But he was wounded and bruised for our sins. He was beaten that we might have peace; he was lashed--and we were healed!

No single person in history knows more about suffering than Jesus! Does that surprise you? It should! I have heard of many people who have died equally as awful a death as crucifixion and some who have even died worse deaths. If that statement was only in reference to the type of death He died it may not be accurate. However, the fact that He was, is, and always will be, God. The fact that He never sinned, the fact that He who was without sin took on all the sins of mankind while suffering His sentence, this makes His death and suffering unparalleled.

Jesus knew how to follow God’s plan even when times were terrible.

Have you been going through tough times? We all have tough times to endure. This may sound cliché but Jesus knows your hurt. He knows how you feel, as a matter of fact in his last 12 hours of life he gives us the steps to following Him in times of despair. Let’s seek to follow Jesus’ example as we encounter trials along life’s path.

As you study Jesus’ life you realize that even though He did not lay aside his deity, He did humble himself as a man, to serve all humanity. So Jesus understands what we are facing in our lives.

Hebrews 2:16-18 (MSG)

It’s obvious, of course, that he didn’t go to all this trouble for angels. It was for people like us, children of Abraham. That’s why he had to enter into every detail of human life. Then, when he came before God as high priest to get rid of the people’s sins, he would have already experienced it all himself—all the pain, all the testing—and would be able to help where help was needed.
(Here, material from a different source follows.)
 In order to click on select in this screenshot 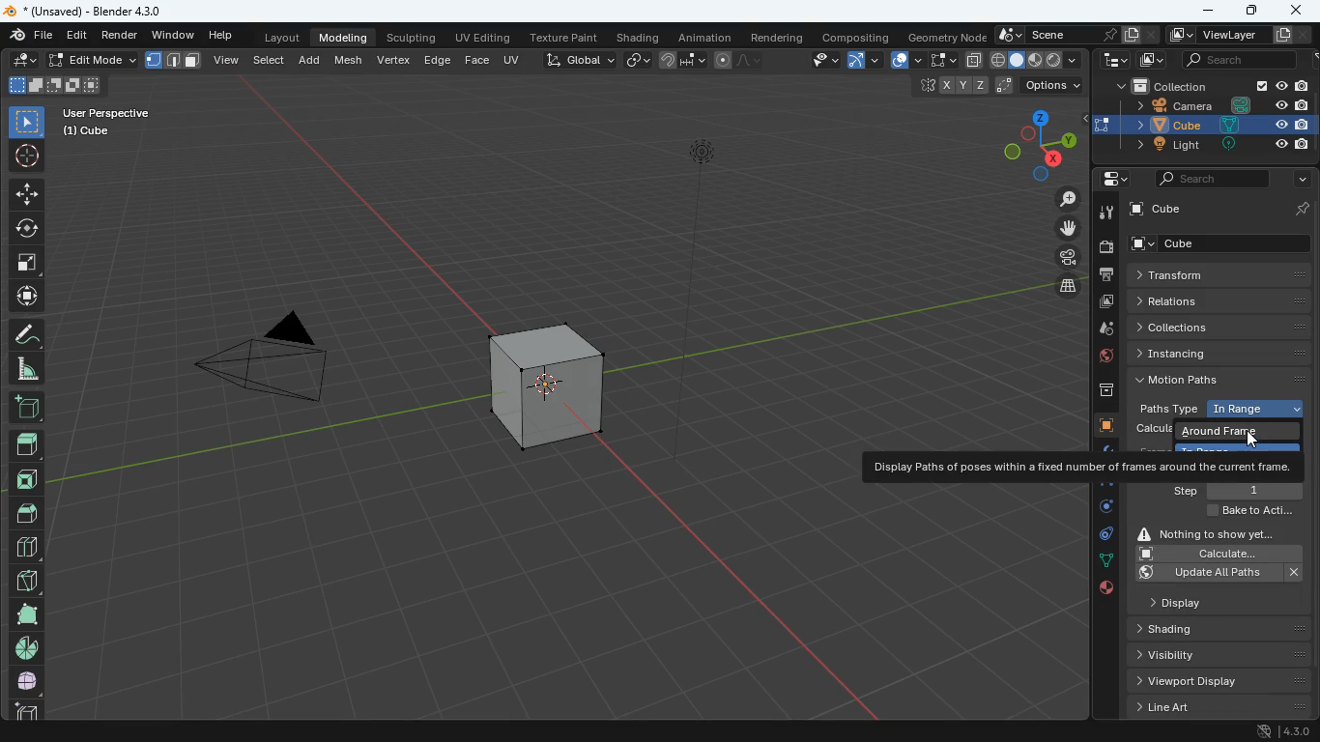, I will do `click(27, 121)`.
So, since Jesus knows what it is like to suffer like we suffer then He must have had a plan for overcoming these problems. Let’s look at the three Keys to following God in times of despair.

Three Keys to Following God in Times of Despair:

Jesus did what we all must learn to do.

1. Pray for your will to be God’s will.

Matthew 26:39 (GW)

After walking a little farther, he quickly bowed with his face to the ground and prayed, “Father, if it’s possible, let this cup {of suffering} be taken away from me. But let your will be done rather than mine.”

In the most difficult time of Jesus’ life on earth, the night before He was crucified Jesus went to pray. The way he prayed is 180 degrees different than what many churches teach today. A false view is that with enough prayer and enough faith you can get God’s will to become your will. Jesus prayed the way we should. He said. “Father not my will but your will be done.” Prayer is the important ingredient to a submissive and obedient Christian. Prayer is aligning our will with God’s not vice versa.

Like the Christian Prisoner Ivan in the midst of all the horrors of a Soviet prison camp said; One day as he was praying with his eyes closed a fellow prisoner notices him and says with ridicule, “Prayers won’t help you get out of here any faster.” Opening his eyes, Ivan answered, “I do not pray to get out of prison but that I may do the will of God.”